YOUR TASK |
Reproduce the passage of the banking bill debate below word for word, between "Finally, Lords amendments" and "to holding companies.", inclusive.

==== EXCERPT ====

Finally, Lords amendments 70 and 71 make consequential provision to part 3 of the Bill in relation to the bank administration procedure, as part of the extension of the temporary public ownership tool to holding companies.

In summary, this group of amendments is an important addition to the Bill that will allow the special resolution regime to be effective for banks that are part of complex corporate groups. I hope that I have demonstrated the strong rationale for taking these powers. The matter was debated in the Lords, and we are happy to concur with their views on it.

Mr. Hoban: I am grateful for the time that the Economic Secretary spent discussing the matter because it is important. It was not aired in the Bill’s earlier Commons stages, as the amendments were introduced in the House of Lords.

Part of the problem stems from the fact that clause 2 defined banks quite tightly as entities authorised to accept deposits, and we will come to that when we discuss a later group. The clause almost envisaged a situation in which a bank was a stand-alone entity, or one where the bank was both a licensed deposit-taker and the holding company of a banking group. The amendments reflect the complexity of corporate structures in the UK, and they reflect the complexity of financial services groups, where a range of activities can be undertaken by a bank.

==== SUPPLIED MATERIAL ====

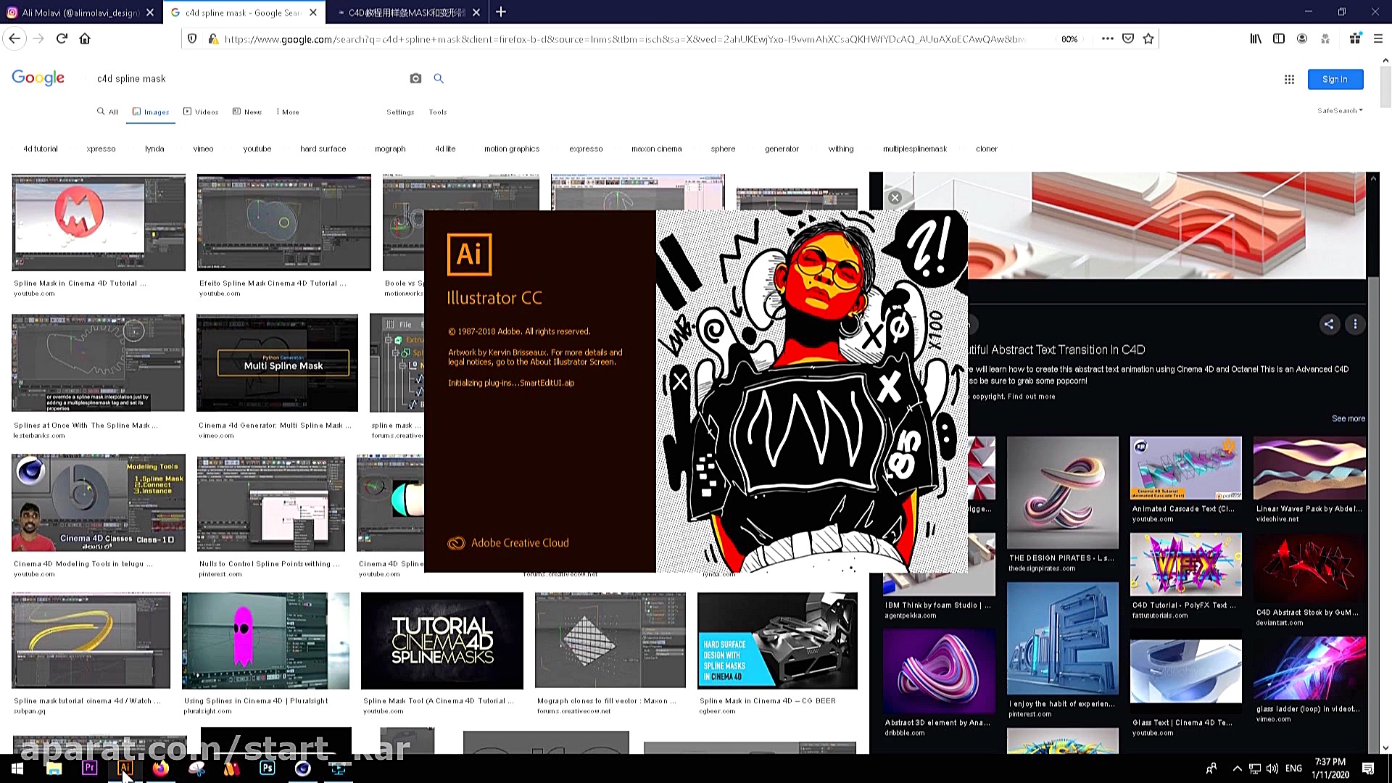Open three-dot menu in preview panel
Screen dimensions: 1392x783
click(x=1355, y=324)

====
==== SUPPLIED MATERIAL ====

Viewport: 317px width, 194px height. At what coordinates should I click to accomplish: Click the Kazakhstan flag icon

====

TASK RESULT |
Finally, Lords amendments 70 and 71 make consequential provision to part 3 of the Bill in relation to the bank administration procedure, as part of the extension of the temporary public ownership tool to holding companies.